口演-1 (O-1): 血管内視鏡 8:45〜9:10 発表5分、討論3分

座長: 根本 繁(虎の門病院 脳血管内治療科)

O-1-3

血管内視鏡より得られた頸動脈ステント留置術中の血管内膜所見

New findings of the endothelium from intravascular endoscopy in carotid artery stenting

千葉大学脳神経外科

石毛聡、小林英一、松浦威一郎、内野福生、山浦晶

Satoshi Ishige, Eiichi Kobayashi, Iichirou Matsuura, Yoshio Uchino, Akira Yamaura

12例の頸動脈ステント留置術中(1例のin-stent PTA例を含む)に血管内視鏡を施行し、新知見を得た。血管内視鏡は、Fiber Tech社製Fiber CatheterとClinical Supply社製のVEC III(ともに外径0.75 mm、視野角70°)を用いた。頸動脈ステント留置後に一旦吸引・洗浄を行い、distal protection balloonを縮小させ、再びdistal protectionを行い、後拡張を施行、大口径カテにてdebrisの吸引を行った。血行再開直前に、内視鏡を入れ、ステントと内膜の状態を観察した。12例全例で観察が可能で、関連する合併症は生じなかった。6例でステントの良好な密着と平滑な内膜が確認できた。ステントストラット間より破壊された内膜が突出している像が2例に、剥離しかけたフラップが3例に、ストラットに沿った内皮下出血と考えられる所見が1例に認められた。
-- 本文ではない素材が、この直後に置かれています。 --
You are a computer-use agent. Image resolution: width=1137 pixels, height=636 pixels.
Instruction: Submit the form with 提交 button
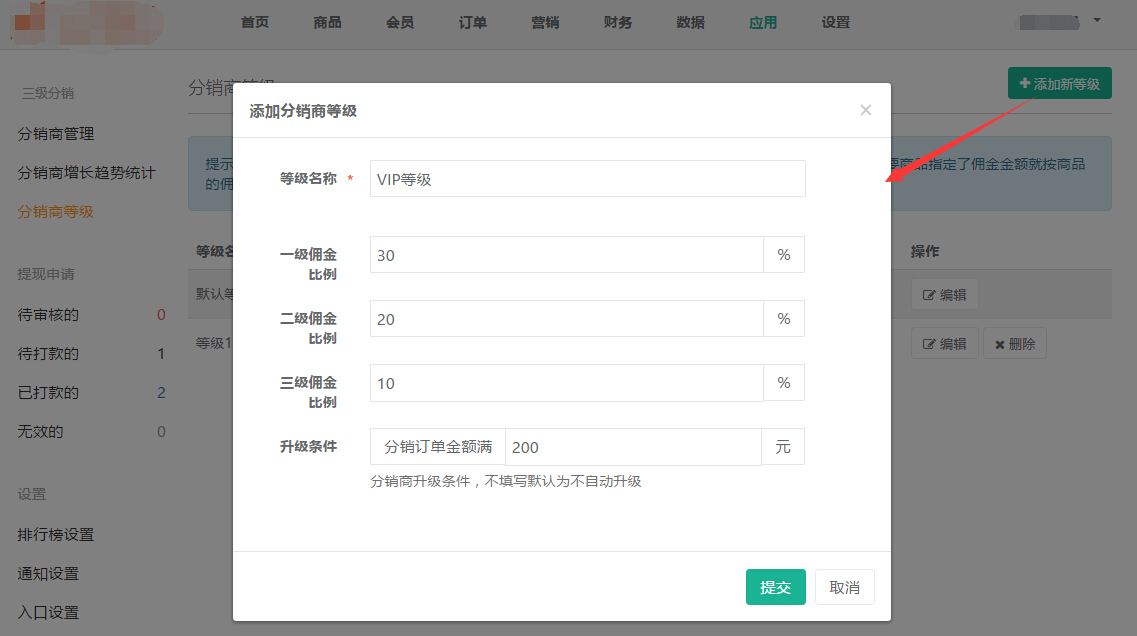coord(775,587)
唯一Easy Wallstentを使用した例では、内膜に対する損傷は少ない印象であったが、逆にステントの浮きが確認された。再治療のin-stent PTA症例では、ステントを薄い新生内膜が被覆しているのが確認できたが、バルーン拡張により、直上の内膜が損傷を受け、血管内に出血している像が捕らえられ、抗血小板慮法の必要性が示唆された。血管内視鏡の有効性と今後の応用に関して議論する。